(Entries taken from a collection)

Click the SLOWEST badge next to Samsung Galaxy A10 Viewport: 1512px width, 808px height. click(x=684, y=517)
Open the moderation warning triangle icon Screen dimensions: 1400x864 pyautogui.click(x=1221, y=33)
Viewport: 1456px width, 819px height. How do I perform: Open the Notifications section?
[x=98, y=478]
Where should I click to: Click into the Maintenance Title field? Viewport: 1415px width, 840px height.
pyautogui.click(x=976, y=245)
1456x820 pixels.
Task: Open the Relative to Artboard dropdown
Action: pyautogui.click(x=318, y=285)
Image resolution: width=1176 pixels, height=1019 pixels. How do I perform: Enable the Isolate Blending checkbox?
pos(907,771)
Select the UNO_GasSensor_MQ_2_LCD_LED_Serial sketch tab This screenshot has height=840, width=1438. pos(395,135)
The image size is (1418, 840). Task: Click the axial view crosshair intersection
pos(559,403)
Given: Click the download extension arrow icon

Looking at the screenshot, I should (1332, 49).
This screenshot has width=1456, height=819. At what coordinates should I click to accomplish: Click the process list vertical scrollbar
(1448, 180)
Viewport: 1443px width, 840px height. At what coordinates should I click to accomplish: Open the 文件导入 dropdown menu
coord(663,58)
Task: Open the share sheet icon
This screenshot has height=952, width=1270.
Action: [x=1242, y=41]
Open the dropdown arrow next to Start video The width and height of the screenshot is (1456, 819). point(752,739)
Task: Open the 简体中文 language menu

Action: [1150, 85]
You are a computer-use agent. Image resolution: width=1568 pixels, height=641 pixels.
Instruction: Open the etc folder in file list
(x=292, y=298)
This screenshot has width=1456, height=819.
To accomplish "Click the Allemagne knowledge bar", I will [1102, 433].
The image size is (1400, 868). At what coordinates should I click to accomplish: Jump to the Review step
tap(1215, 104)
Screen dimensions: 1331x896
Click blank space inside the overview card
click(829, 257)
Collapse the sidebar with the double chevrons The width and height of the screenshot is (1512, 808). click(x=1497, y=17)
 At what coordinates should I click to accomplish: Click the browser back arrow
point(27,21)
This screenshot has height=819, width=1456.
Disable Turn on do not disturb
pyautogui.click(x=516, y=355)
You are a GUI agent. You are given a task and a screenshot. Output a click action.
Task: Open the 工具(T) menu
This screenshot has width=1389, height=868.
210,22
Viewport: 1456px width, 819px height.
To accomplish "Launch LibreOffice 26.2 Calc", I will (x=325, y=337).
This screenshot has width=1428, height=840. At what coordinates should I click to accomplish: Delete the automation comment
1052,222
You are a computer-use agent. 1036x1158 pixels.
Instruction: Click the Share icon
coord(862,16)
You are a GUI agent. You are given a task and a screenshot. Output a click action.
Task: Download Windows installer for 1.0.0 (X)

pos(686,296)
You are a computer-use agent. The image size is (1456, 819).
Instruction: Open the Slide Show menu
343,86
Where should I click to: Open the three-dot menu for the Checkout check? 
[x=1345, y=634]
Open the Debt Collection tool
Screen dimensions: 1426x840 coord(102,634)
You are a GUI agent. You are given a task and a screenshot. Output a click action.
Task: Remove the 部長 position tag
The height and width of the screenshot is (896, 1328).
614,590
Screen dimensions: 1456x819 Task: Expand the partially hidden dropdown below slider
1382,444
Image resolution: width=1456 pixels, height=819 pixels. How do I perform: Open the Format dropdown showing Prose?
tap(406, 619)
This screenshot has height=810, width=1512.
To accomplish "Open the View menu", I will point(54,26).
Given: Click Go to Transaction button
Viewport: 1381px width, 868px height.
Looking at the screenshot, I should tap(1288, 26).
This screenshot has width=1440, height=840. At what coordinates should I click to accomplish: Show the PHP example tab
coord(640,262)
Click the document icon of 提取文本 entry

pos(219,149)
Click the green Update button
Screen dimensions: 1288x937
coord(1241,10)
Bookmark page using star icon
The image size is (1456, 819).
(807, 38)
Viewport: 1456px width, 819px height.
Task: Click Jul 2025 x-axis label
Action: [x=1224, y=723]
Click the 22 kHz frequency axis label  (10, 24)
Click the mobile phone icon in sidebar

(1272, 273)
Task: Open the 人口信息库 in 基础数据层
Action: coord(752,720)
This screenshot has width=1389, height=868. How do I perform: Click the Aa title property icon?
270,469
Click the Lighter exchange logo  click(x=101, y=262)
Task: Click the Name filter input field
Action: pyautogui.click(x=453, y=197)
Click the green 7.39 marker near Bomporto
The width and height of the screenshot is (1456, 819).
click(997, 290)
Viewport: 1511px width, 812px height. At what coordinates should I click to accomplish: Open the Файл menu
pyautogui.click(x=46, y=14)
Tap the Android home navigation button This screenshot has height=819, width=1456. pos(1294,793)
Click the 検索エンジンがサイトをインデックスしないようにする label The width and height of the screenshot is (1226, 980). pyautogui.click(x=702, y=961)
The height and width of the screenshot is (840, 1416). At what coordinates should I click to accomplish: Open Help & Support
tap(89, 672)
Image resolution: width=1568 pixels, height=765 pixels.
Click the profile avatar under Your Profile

Exercise objective
Exactly reproduce every line of the data above.

Answer area
Click the SLOWEST badge next to Samsung Galaxy A10 Viewport: 1512px width, 808px height. click(x=684, y=517)
Open the moderation warning triangle icon Screen dimensions: 1400x864 pyautogui.click(x=1221, y=33)
Viewport: 1456px width, 819px height. How do I perform: Open the Notifications section?
[x=98, y=478]
Where should I click to: Click into the Maintenance Title field? Viewport: 1415px width, 840px height.
pyautogui.click(x=976, y=245)
1456x820 pixels.
Task: Open the Relative to Artboard dropdown
Action: pyautogui.click(x=318, y=285)
Image resolution: width=1176 pixels, height=1019 pixels. How do I perform: Enable the Isolate Blending checkbox?
pos(907,771)
Select the UNO_GasSensor_MQ_2_LCD_LED_Serial sketch tab This screenshot has height=840, width=1438. pos(395,135)
The image size is (1418, 840). Task: Click the axial view crosshair intersection
pos(559,403)
Given: Click the download extension arrow icon

Looking at the screenshot, I should (1332, 49).
This screenshot has width=1456, height=819. At what coordinates should I click to accomplish: Click the process list vertical scrollbar
(1448, 180)
Viewport: 1443px width, 840px height. At what coordinates should I click to accomplish: Open the 文件导入 dropdown menu
coord(663,58)
Task: Open the share sheet icon
This screenshot has height=952, width=1270.
Action: [x=1242, y=41]
Open the dropdown arrow next to Start video The width and height of the screenshot is (1456, 819). point(752,739)
Task: Open the 简体中文 language menu

Action: [1150, 85]
You are a computer-use agent. Image resolution: width=1568 pixels, height=641 pixels.
Instruction: Open the etc folder in file list
(x=292, y=298)
This screenshot has width=1456, height=819.
To accomplish "Click the Allemagne knowledge bar", I will [1102, 433].
The image size is (1400, 868). At what coordinates should I click to accomplish: Jump to the Review step
tap(1215, 104)
Screen dimensions: 1331x896
Click blank space inside the overview card
click(829, 257)
Collapse the sidebar with the double chevrons The width and height of the screenshot is (1512, 808). click(x=1497, y=17)
 At what coordinates should I click to accomplish: Click the browser back arrow
point(27,21)
This screenshot has height=819, width=1456.
Disable Turn on do not disturb
pyautogui.click(x=516, y=355)
You are a GUI agent. You are given a task and a screenshot. Output a click action.
Task: Open the 工具(T) menu
This screenshot has width=1389, height=868.
210,22
Viewport: 1456px width, 819px height.
To accomplish "Launch LibreOffice 26.2 Calc", I will (x=325, y=337).
This screenshot has width=1428, height=840. At what coordinates should I click to accomplish: Delete the automation comment
1052,222
You are a computer-use agent. 1036x1158 pixels.
Instruction: Click the Share icon
coord(862,16)
You are a GUI agent. You are given a task and a screenshot. Output a click action.
Task: Download Windows installer for 1.0.0 (X)

pos(686,296)
You are a computer-use agent. The image size is (1456, 819).
Instruction: Open the Slide Show menu
343,86
Where should I click to: Open the three-dot menu for the Checkout check? 
[x=1345, y=634]
Open the Debt Collection tool
Screen dimensions: 1426x840 coord(102,634)
You are a GUI agent. You are given a task and a screenshot. Output a click action.
Task: Remove the 部長 position tag
The height and width of the screenshot is (896, 1328).
614,590
Screen dimensions: 1456x819 Task: Expand the partially hidden dropdown below slider
1382,444
Image resolution: width=1456 pixels, height=819 pixels. How do I perform: Open the Format dropdown showing Prose?
tap(406, 619)
This screenshot has height=810, width=1512.
To accomplish "Open the View menu", I will point(54,26).
Given: Click Go to Transaction button
Viewport: 1381px width, 868px height.
Looking at the screenshot, I should tap(1288, 26).
This screenshot has width=1440, height=840. At what coordinates should I click to accomplish: Show the PHP example tab
coord(640,262)
Click the document icon of 提取文本 entry

pos(219,149)
Click the green Update button
Screen dimensions: 1288x937
coord(1241,10)
Bookmark page using star icon
The image size is (1456, 819).
(807, 38)
Viewport: 1456px width, 819px height.
Task: Click Jul 2025 x-axis label
Action: [x=1224, y=723]
Click the 22 kHz frequency axis label  (10, 24)
Click the mobile phone icon in sidebar

(1272, 273)
Task: Open the 人口信息库 in 基础数据层
Action: coord(752,720)
This screenshot has width=1389, height=868. How do I perform: Click the Aa title property icon?
270,469
Click the Lighter exchange logo  click(x=101, y=262)
Task: Click the Name filter input field
Action: pyautogui.click(x=453, y=197)
Click the green 7.39 marker near Bomporto
The width and height of the screenshot is (1456, 819).
click(997, 290)
Viewport: 1511px width, 812px height. At what coordinates should I click to accomplish: Open the Файл menu
pyautogui.click(x=46, y=14)
Tap the Android home navigation button This screenshot has height=819, width=1456. pos(1294,793)
Click the 検索エンジンがサイトをインデックスしないようにする label The width and height of the screenshot is (1226, 980). pyautogui.click(x=702, y=961)
The height and width of the screenshot is (840, 1416). At what coordinates should I click to accomplish: Open Help & Support
tap(89, 672)
Image resolution: width=1568 pixels, height=765 pixels.
Click the profile avatar under Your Profile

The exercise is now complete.